Additionally, vigilant surveillance and response for rapid containment is carried out at all ports including the Airport. Thermal scanners are in place and on arrival “Health Declaration Forms” need to be filled and submitted. Health desks operating 24 x 7 are also in place. Inbound travel to Sri Lankan has been temporarily suspended, even for our own citizens as a measure to control influx of carriers. Vigilant contact tracing of COVID positive patients with subsequent quarantining and testing measures are being carried out. As a country with a healthcare service that has historically sustained people’s health, Sri Lanka has preparedness and response plans in place. They are the National Influenza Pandemic Preparedness plan, the National Pandemic Vaccine Deployment plan, and ongoing surveillance.

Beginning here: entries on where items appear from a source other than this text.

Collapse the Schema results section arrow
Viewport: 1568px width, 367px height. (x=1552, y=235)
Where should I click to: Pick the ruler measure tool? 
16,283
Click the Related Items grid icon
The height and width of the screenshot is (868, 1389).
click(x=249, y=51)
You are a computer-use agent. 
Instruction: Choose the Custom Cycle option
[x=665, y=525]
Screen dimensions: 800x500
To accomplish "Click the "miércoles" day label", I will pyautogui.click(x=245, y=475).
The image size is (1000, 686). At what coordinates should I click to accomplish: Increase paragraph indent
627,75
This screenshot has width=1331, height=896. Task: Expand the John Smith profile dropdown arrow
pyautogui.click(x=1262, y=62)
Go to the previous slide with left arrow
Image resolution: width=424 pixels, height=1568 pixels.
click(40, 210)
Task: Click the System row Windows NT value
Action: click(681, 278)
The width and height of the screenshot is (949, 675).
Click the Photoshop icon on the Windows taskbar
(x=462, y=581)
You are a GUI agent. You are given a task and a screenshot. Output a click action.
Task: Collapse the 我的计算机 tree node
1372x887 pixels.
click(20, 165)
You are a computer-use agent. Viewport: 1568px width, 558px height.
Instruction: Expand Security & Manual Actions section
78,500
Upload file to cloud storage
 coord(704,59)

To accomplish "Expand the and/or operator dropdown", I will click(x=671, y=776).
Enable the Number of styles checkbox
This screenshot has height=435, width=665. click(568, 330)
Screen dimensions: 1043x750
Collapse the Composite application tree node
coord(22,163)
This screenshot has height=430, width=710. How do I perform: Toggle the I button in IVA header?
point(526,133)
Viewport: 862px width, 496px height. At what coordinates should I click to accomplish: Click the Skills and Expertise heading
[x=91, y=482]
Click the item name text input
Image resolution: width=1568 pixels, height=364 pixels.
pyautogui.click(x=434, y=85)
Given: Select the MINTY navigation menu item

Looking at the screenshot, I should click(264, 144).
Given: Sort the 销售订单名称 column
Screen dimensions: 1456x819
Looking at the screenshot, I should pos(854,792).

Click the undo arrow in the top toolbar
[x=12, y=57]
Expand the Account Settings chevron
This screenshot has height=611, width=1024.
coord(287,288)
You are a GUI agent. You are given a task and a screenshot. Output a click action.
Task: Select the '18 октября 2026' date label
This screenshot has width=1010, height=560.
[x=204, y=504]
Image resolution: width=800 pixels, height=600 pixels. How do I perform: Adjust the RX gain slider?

As of now, however, our cases are increasing in number. The country as a whole is still in lockdown with plans to ease some lockdown measures in view of a soft start to the economy as necessary. Viewing this as a necessary evil at the moment, we need more than ever to follow the same measures that helped China, mainly the co-operation of the general public with the safety and health measures set out by the government and Health Ministry. This includes strictly adhering to social distancing, travelling only as necessary for essentials, and the oft repeated pleas for hand hygiene, face masks, and divulging any suspected contact history to authorities when necessary. It includes understanding that for now, this is our nee normal and that the release of the lockdown does not mean the pandemic is even close to over. This is not a fight that can be won only by our frontline workers. It needs every single Sri Lankan citizen to work together, and to keep fighting the good fight.